The window-head lies immediately below the cornice, with
neither arch nor lintel. The E. and W sides of the porch are of
plain brick in the lower storey but they have recessed moulded
panels at the level of the ornamental niche, and panels outlined
with chamfered bricks at the level of the first-floor window.
On each side of the porch, the N. wall of the main range has,
at ground-floor level, single three-light transomed windows
with details as in the two-light porch window; they are spanned
immediately below the plat-band by flat brick arches, recessed
at intervals to represent rusticated voussoirs. The first-floor
windows are similar except that, like the porch window, their
wooden surrounds support the cornice without the intervention
of a lintel. Recessed aprons below the first-floor window-sills
have panels corresponding with those already noted in the
lateral walls of the porch.
The W. part of the N. elevation, fronting the kitchen, is
set 9 ins. behind the main plane; it is traversed by a three-course
plat-band in continuation of that already noted. Nevertheless
this wing has three storeys in place of two and the first-floor
window intersects the plat-band; it and the second-floor
window are of two lights, with moulded wooden frames and
mullions but without brick lintels.
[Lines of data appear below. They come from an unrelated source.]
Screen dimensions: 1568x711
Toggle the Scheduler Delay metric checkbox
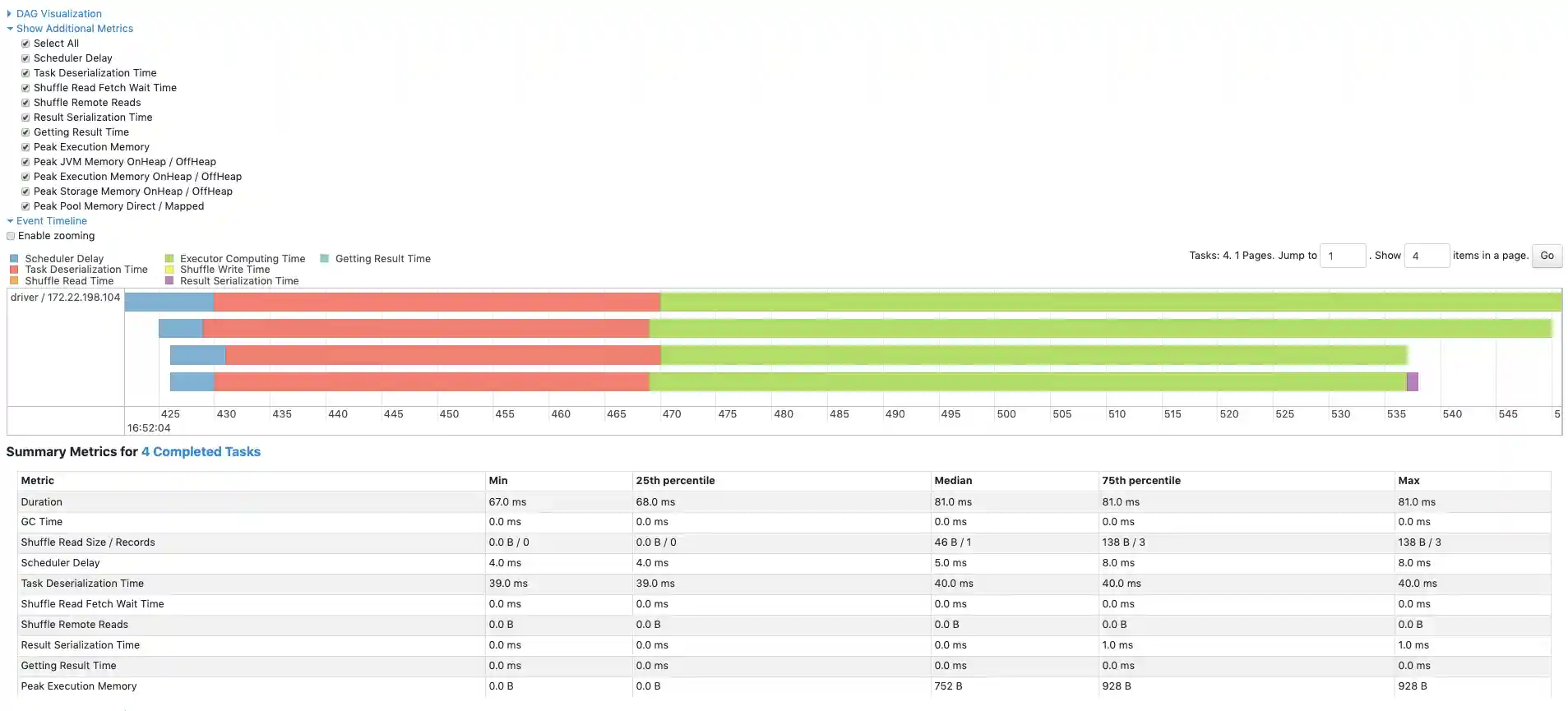tap(25, 58)
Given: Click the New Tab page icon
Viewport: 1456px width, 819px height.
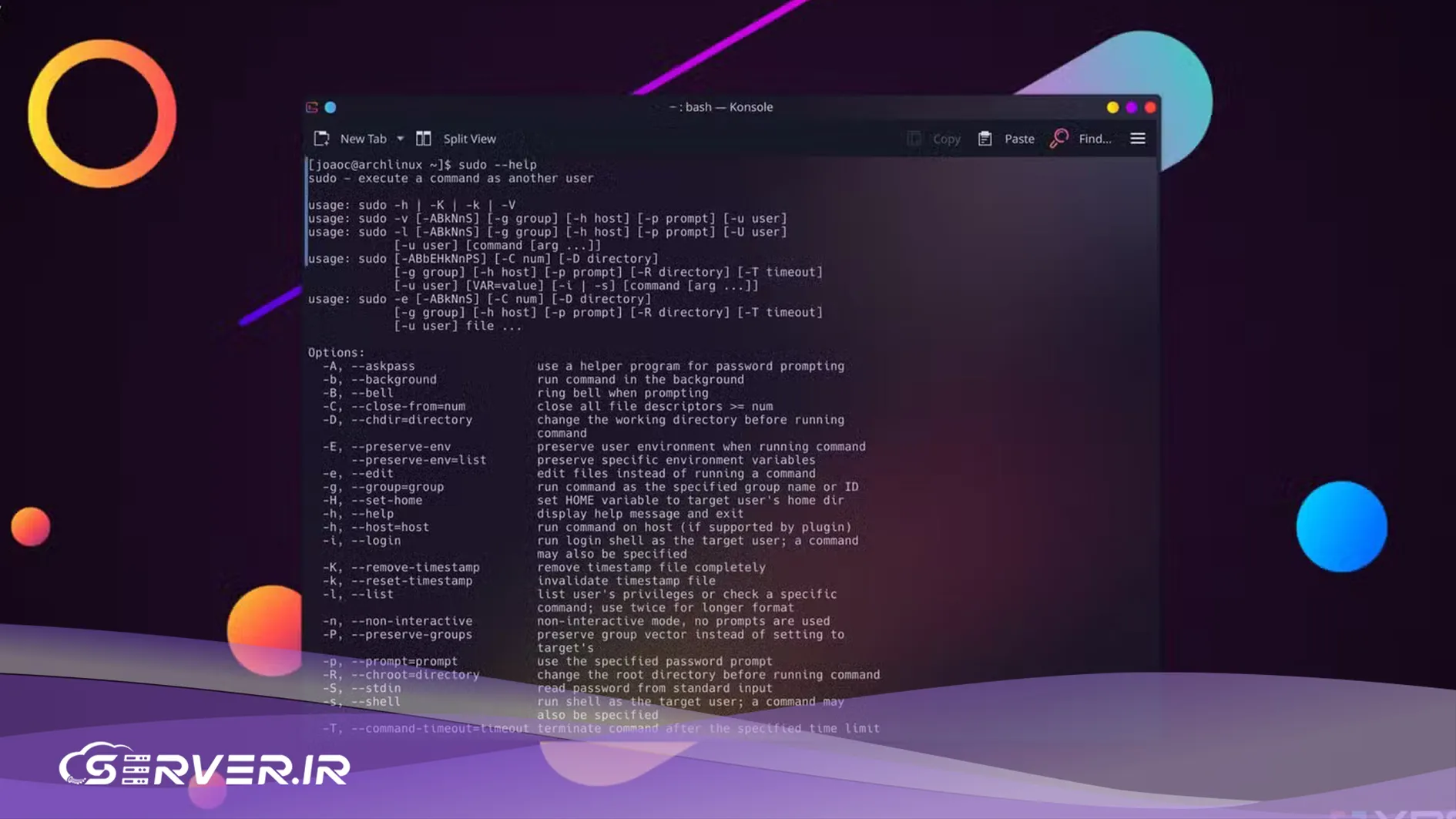Looking at the screenshot, I should click(x=321, y=139).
A corresponding opening
at ground level is blocked up. At eaves level, to compensate
for the set-back, eaves brackets have an extra 9 ins. length
of shank to allow one roof to cover the whole N. front. A
dormer window of three lights, with a hipped roof to match
the main roof, is set a little to the E. of the centre-line of the
three-light windows on the W. side of the porch.
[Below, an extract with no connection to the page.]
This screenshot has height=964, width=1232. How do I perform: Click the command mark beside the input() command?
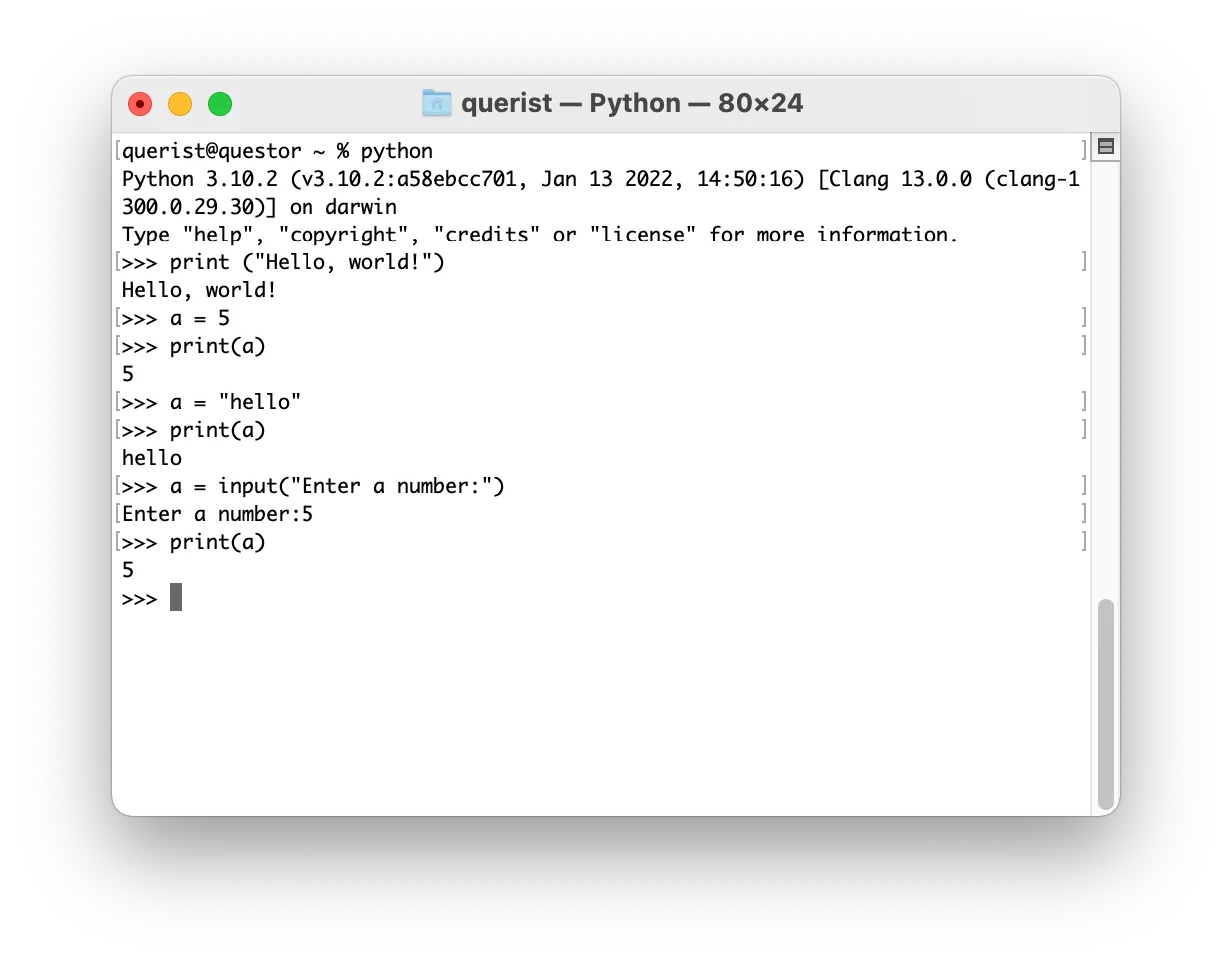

The E. front is traversed by continuations of the plat-band
and cornice noted on the N. front. Near the N. end an unmoulded two-light casement window gives light to the basement. The first and second storeys have each two two-light
transomed windows similar to those described, the lower pair
with rusticated segmental brick heads. The S. opening in each
storey is blocked up internally, but the wood surrounds and
the vertical bars to which leaded glazing was formerly attached
are still seen externally. On the S. front of the S. wing the
plat-band and the cornice continue as before, but the original
casements have been replaced on each floor by a pair of 18th-century sashed windows. A blocked window occurs on each
floor in the W. wall of the S. wing. A doorway in the S. wall
of the W. wing, near the re-entrant angle of the L plan, is
perhaps of the 18th century but a sashed window above it
appears to be modern. To the W. of these openings a stout
buttress projects from the S. wall. It is of brick in four stages,
with moulded and tiled weathering to the two upper stages
and stone weathering to the two lower stages; it appears to be
contemporary with the house. The W. part of the S. wall of
the W. extension is built for a height of about 6 ft. above
ground in banded brick and flint, and the same material continues in the W. elevation to within 2 ft. of the N.W. corner;
above the banded masonry the W. wall is of brick with no
noteworthy features. Two large chimneystacks emerge from
the roof ridges; one at the intersection of the W. hips has
recently been rebuilt but the other, near the middle of the S.
range, appears to be original. An oblong brick flue, perhaps
originally square as indicated by a vertical joint, is capped,
2 ft. above the ridge, by a bold cornice; above this rises a
polygonal stack of eight unequal sides, encircled by a ring of
detached terracotta shafts, one shaft at each change of plane.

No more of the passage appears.